Work request:
Restate each line below word for word, skipping every picture.

###

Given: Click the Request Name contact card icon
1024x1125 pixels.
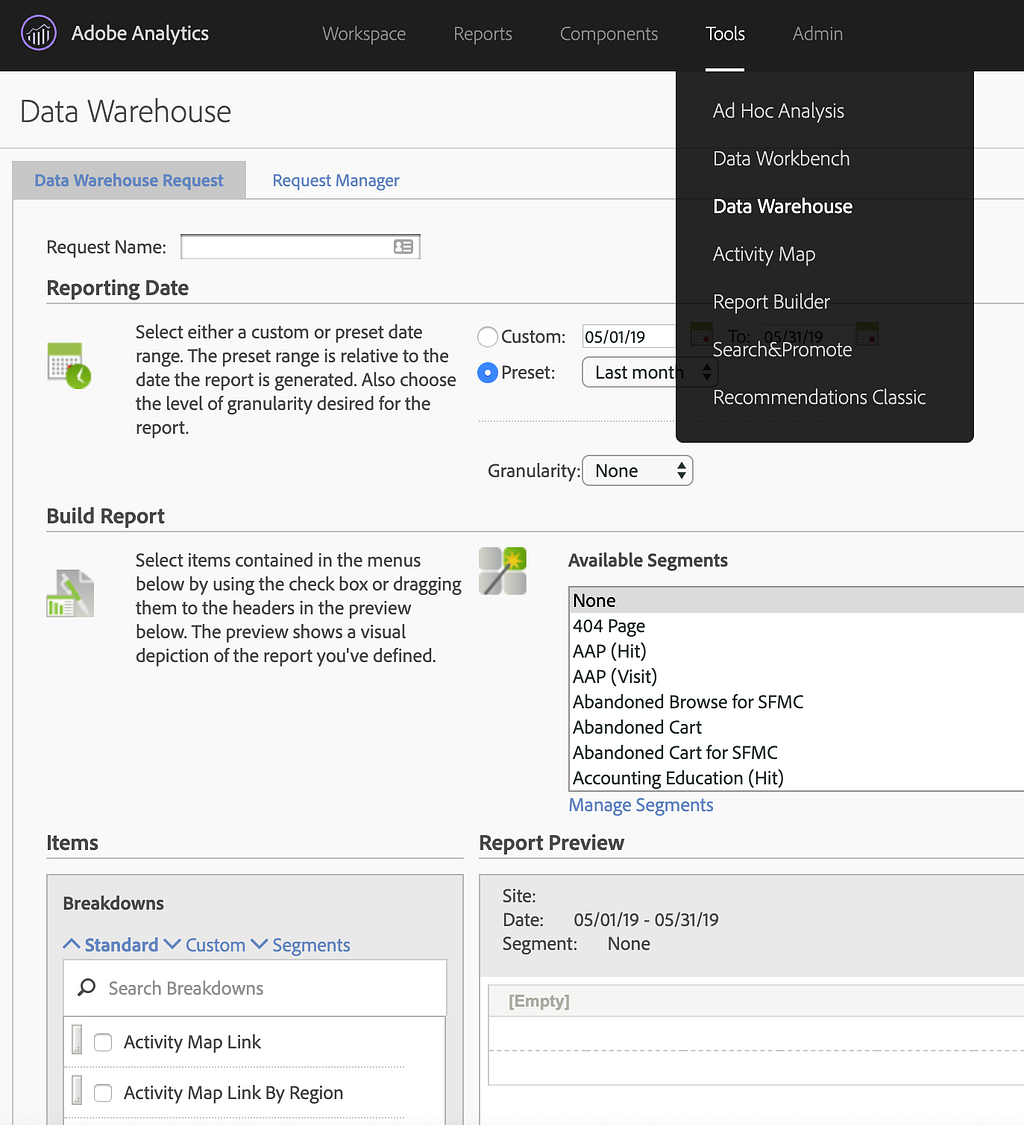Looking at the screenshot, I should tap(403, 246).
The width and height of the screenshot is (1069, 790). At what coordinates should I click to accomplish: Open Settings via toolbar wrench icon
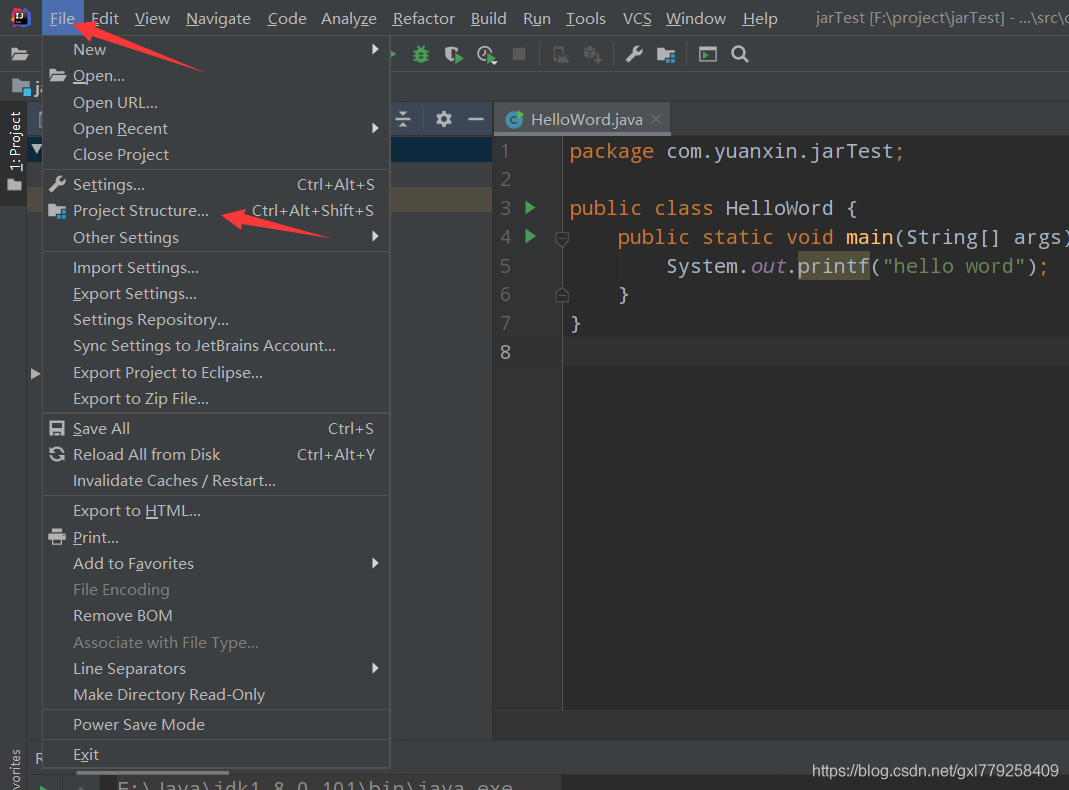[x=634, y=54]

###

Problem solution:
Given: Click the Request Name contact card icon
1024x1125 pixels.
Looking at the screenshot, I should tap(403, 246).
The width and height of the screenshot is (1069, 790). At what coordinates should I click to accomplish: Open Settings via toolbar wrench icon
[x=634, y=54]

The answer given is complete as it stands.